AddWithValue to SQL Statements? VB.Net

Question

I have a bunch of AddWithValue statements. I have been racking my brain to figure out a way to change them into SQL Statements.

This is what it currently looks like;

Dim updateStatement As String =
        "UPDATE Customers SET " &
        "Name = @NewName, "
        "WHERE Name = @OldName "

    Dim updateCommand As New OleDbCommand(updateStatement, connection)
    updateCommand.Parameters.AddWithValue("@NewName", newCustomer.Name)
    updateCommand.Parameters.AddWithValue("@OldName", oldCustomer.Name)

'Connection Open blah blah blah Connection Closed.

I was told a different way of doing it was;

Dim SQL as String = "UPDATE Customers SET" &
"Name = '" Customer.Name "', "

But it refuses to work this way saying that just the two first double quotations is it.

"Name = '" Customer.Name "'," In italics the code is black and not red which refuses to work.

I am not using a database, I am simply pulling it from the file itself (As if it were in Access)

Help me with whatever you can! I wish I could just leave it because if it's not broken don't fix it. But my teacher has a funny way of messing with people.

Answer 1

 ' Add CustomerID parameter for WHERE clause.

    command.Parameters.Add("@ID", SqlDbType.Int)
    command.Parameters("@ID").Value = customerID


    ' Use AddWithValue to assign Demographics. 
    ' SQL Server will implicitly convert strings into XML.

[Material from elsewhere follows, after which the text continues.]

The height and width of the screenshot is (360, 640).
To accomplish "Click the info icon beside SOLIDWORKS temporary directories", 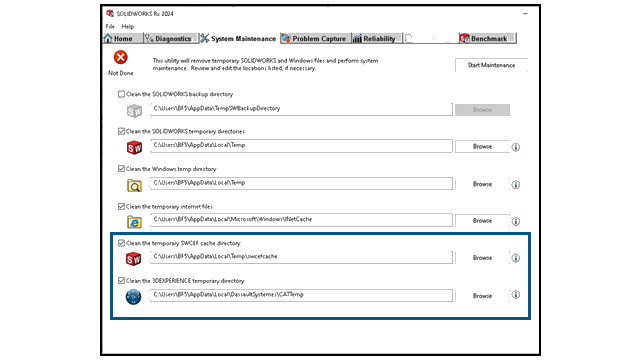I will pos(516,147).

 command.Parameters.AddWithValue("@demographics", demoXml)

CHeck this one please

Answer 2

Do NOT do this. EVER. It leaves you vulnerable to a very serious security issue known as Sql Injection.

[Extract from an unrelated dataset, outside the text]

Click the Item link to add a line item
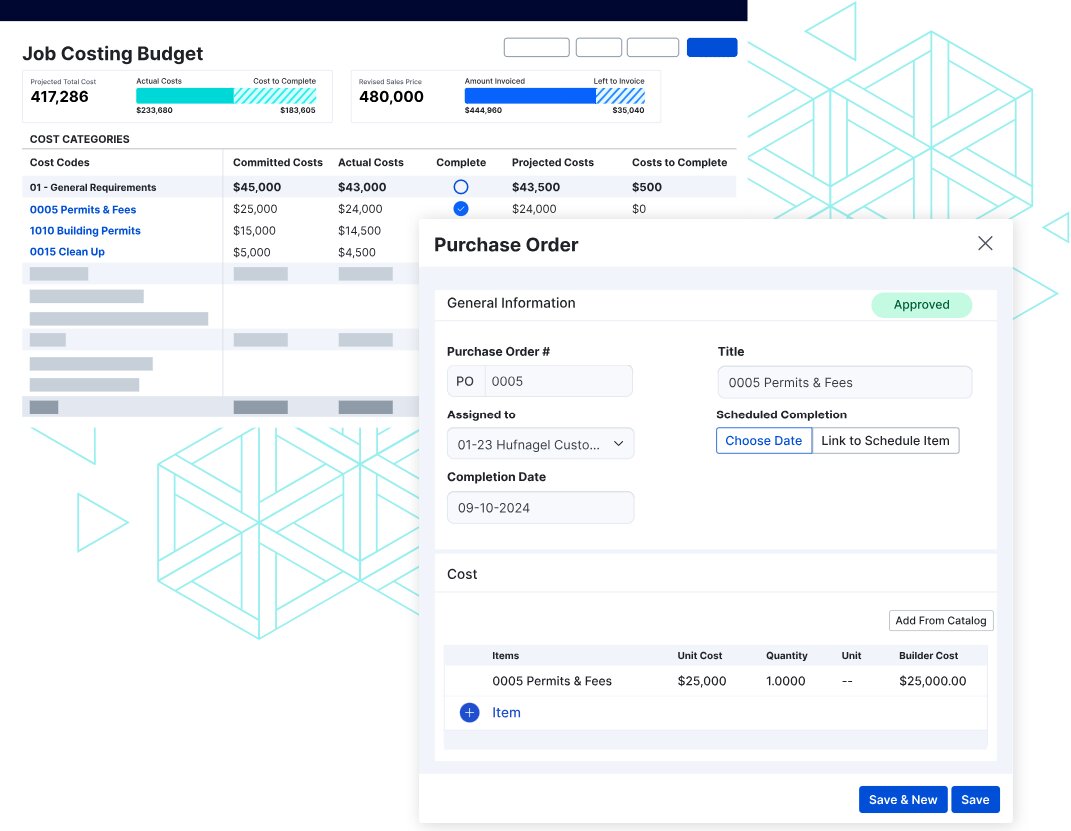The image size is (1071, 831). point(506,712)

If you want a different way to add a parameter, I can give you one that will actually improve your code:

Dim updateStatement As String =
    "UPDATE Customers SET " &
    "Name = @NewName, "
    "WHERE Name = @OldName "

'You should also create your connection this way
Using updateCommand As New OleDbCommand(updateStatement, connection)
    'I have to guess at your DB types and lengths
    updateCommand.Parameters.Add("@NewName", OleDbType.VarChar, 50).Value = newCustomer.Name
    updateCommand.Parameters.Add("@OldName", OleDbType.VarChar, 50).Value = oldCustomer.Name
    updateCommand.ExecuteNonQuery()
End Using

There are a certain issues you can run into when using .AddWithValue(), because it forces .Net to guess what the database type of your parameter will be. Sometimes, .Net will guess wrong. Even when it guesses wrong, things usually still work most of the time, but what can happen is that performance will suffer dramatically, because the type mismatch forces per-row conversions or breaks the use of an index.

Answer 3

You're missing some well-placed string concatenation operators and spaces to get the syntax right:

Dim SQL as String = "UPDATE Customers SET " & "Name = '" & newCustomer.Name & "'"

BUT, and perhaps you might already notice the security issue with this, if I set Customer.Name to "maliciousUser'; DROP TABLE Customers; -- " what could happen? Different is not necessarily better.

Check this out: From what do sql parameters protect you?

Answer 4

I'm not going to give you an answer on how to concatenate queries (i.e. concatenate literal values into the query) correctly because concatenating queries is not the correct way.

The correct way is the way you originally used: using parameters.

If you put literal values into your queries, you have the following problems:

• your code is vulnerable to SQL injection. That reason is enough to never recommend it.

• you may have problems with types conversion, e.g. for dates, times, numbers as you pass values as strings which have to be converted into proper data types by the database system.